Crews from the Colden Street Project’s main contractor — Martin & Co., of Oregon — already worked on South Maple Avenue, West Buffalo Street and South Congress Avenue this year, Polo Public Works Director Kendall Kyker said. More work will take place in 2023, he said.
They had been “shutting down” last week, but because of good weather, decided to take care of the underground work on West Colden Street between South Congress and Division avenues, Kyker said.
“What they’re going to do is one more block this year, and then they’ll be done,” he said. “Then I think they should be done and out of here about the end of that week.”

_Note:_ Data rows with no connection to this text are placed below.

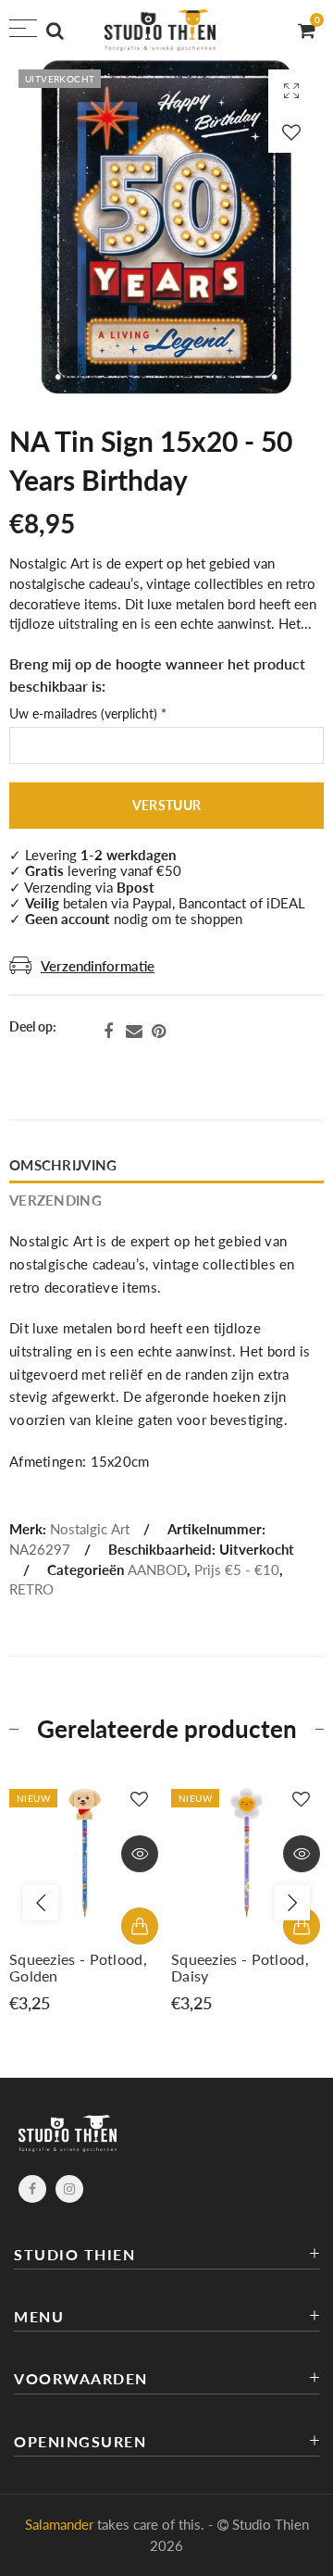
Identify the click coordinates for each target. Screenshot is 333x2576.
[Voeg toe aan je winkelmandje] (139, 1926)
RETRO (31, 1589)
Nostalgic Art (90, 1529)
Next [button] (292, 1902)
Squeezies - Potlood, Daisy (240, 1967)
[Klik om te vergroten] (291, 90)
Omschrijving (63, 1165)
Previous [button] (40, 1902)
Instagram (69, 2189)
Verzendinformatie (97, 966)
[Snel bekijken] (139, 1853)
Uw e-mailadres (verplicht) (87, 714)
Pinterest (159, 1031)
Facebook (108, 1031)
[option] (85, 1894)
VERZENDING (55, 1200)
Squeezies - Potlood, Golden (78, 1967)
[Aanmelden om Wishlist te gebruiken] (291, 132)
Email (134, 1031)
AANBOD (157, 1570)
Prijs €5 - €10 (236, 1570)
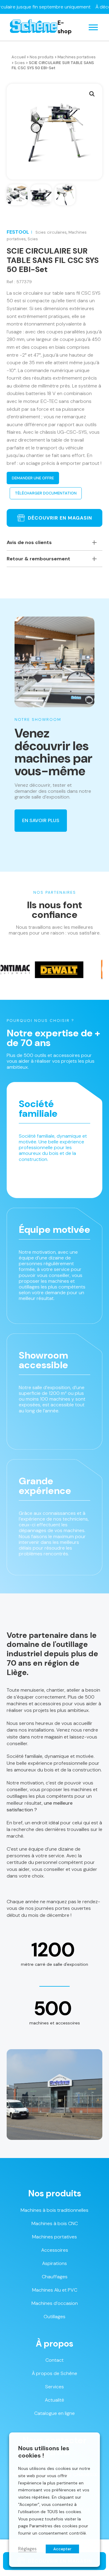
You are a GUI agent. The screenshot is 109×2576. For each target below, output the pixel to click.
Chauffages (55, 2276)
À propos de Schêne (54, 2373)
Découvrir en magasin (60, 518)
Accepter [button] (62, 2549)
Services (54, 2386)
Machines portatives (77, 57)
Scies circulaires (51, 232)
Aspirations (54, 2263)
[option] (39, 969)
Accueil (19, 57)
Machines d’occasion (54, 2303)
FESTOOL (18, 232)
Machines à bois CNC (54, 2223)
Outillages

The Colden Street Project encompasses about 10.5 blocks, spanning both the downtown business district and residential neighborhoods. It is meant to help alleviate water buildup on Illinois Route 26 — named Division Avenue in Polo city limits — during torrential rain events.
Work set to take place in 2023 includes about 2.5 blocks of underground work and blacktopping. Helm Civil, of Freeport, is doing the blacktop.

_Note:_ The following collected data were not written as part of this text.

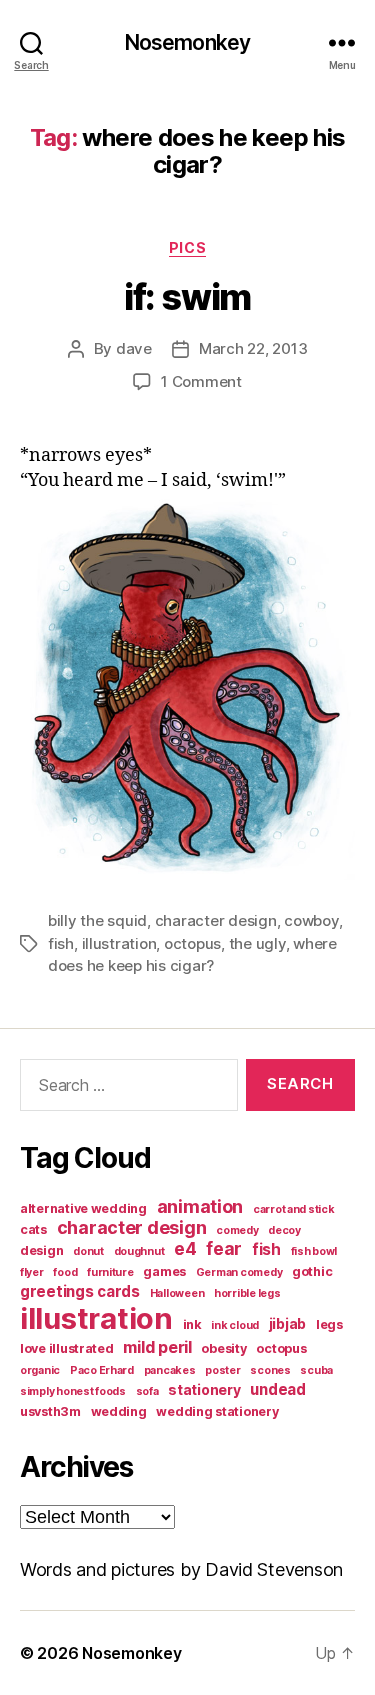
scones (270, 1370)
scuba (316, 1370)
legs (329, 1324)
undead (277, 1389)
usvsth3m (50, 1411)
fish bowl (314, 1251)
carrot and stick (294, 1209)
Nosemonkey (187, 42)
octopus (192, 943)
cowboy (311, 920)
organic (40, 1370)
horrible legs (247, 1293)
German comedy (239, 1272)
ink (192, 1324)
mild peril (157, 1347)
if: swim (187, 297)
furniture (110, 1272)
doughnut (139, 1251)
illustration (119, 943)
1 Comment (201, 381)
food (65, 1272)
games (164, 1271)
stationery (204, 1389)
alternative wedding (83, 1208)
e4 (185, 1248)
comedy (237, 1230)
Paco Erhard (102, 1370)
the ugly (257, 943)
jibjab (287, 1323)
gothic (312, 1271)
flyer (32, 1272)
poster (222, 1370)
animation (200, 1206)
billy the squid (97, 920)
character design (216, 920)
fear (224, 1248)
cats (33, 1229)
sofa (147, 1391)
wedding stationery (217, 1411)
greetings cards (80, 1291)
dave (134, 348)
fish (61, 943)
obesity (223, 1348)
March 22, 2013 (253, 348)
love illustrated (67, 1348)
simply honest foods (73, 1391)
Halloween (177, 1293)
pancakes (170, 1370)
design (41, 1250)
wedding (119, 1411)
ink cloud (235, 1325)
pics (187, 247)
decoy (284, 1230)
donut (88, 1251)
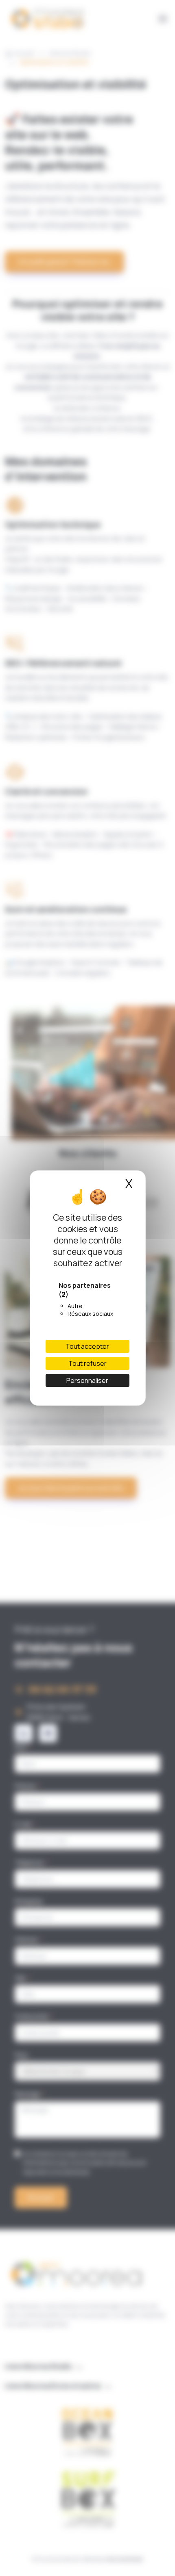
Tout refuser (87, 1363)
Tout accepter (87, 1346)
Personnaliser (87, 1380)
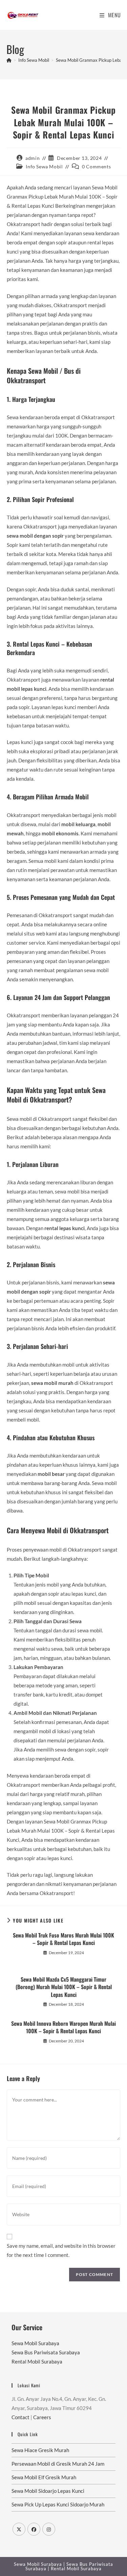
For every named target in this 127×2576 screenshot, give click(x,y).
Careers (42, 2417)
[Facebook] (33, 2529)
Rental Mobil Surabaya (37, 2361)
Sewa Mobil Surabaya (35, 2343)
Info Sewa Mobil (44, 166)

There will be three blocks that will be gravel this winter — South Congress Avenue between West Mason and West Buffalo streets and West Colden Street between South Congress and Division avenues, Kyker said. There also won’t be sidewalks along those streets, he said.
“We will have to do special cleanings,” he said.
City crews will be using a box scraper to blow snow, which then will be hauled away because it will have gravel in it, Kyker said.
“If I just plow it and throw it in everybody’s yard, we’re not going to have a lot of happy campers, and then I’ve got a lot more work to do, which costs the tax payers money which we don’t want to do,” he said. “Then the rest of the town, when we haul snow, we take that out and dump it in a cornfield and it just melts.”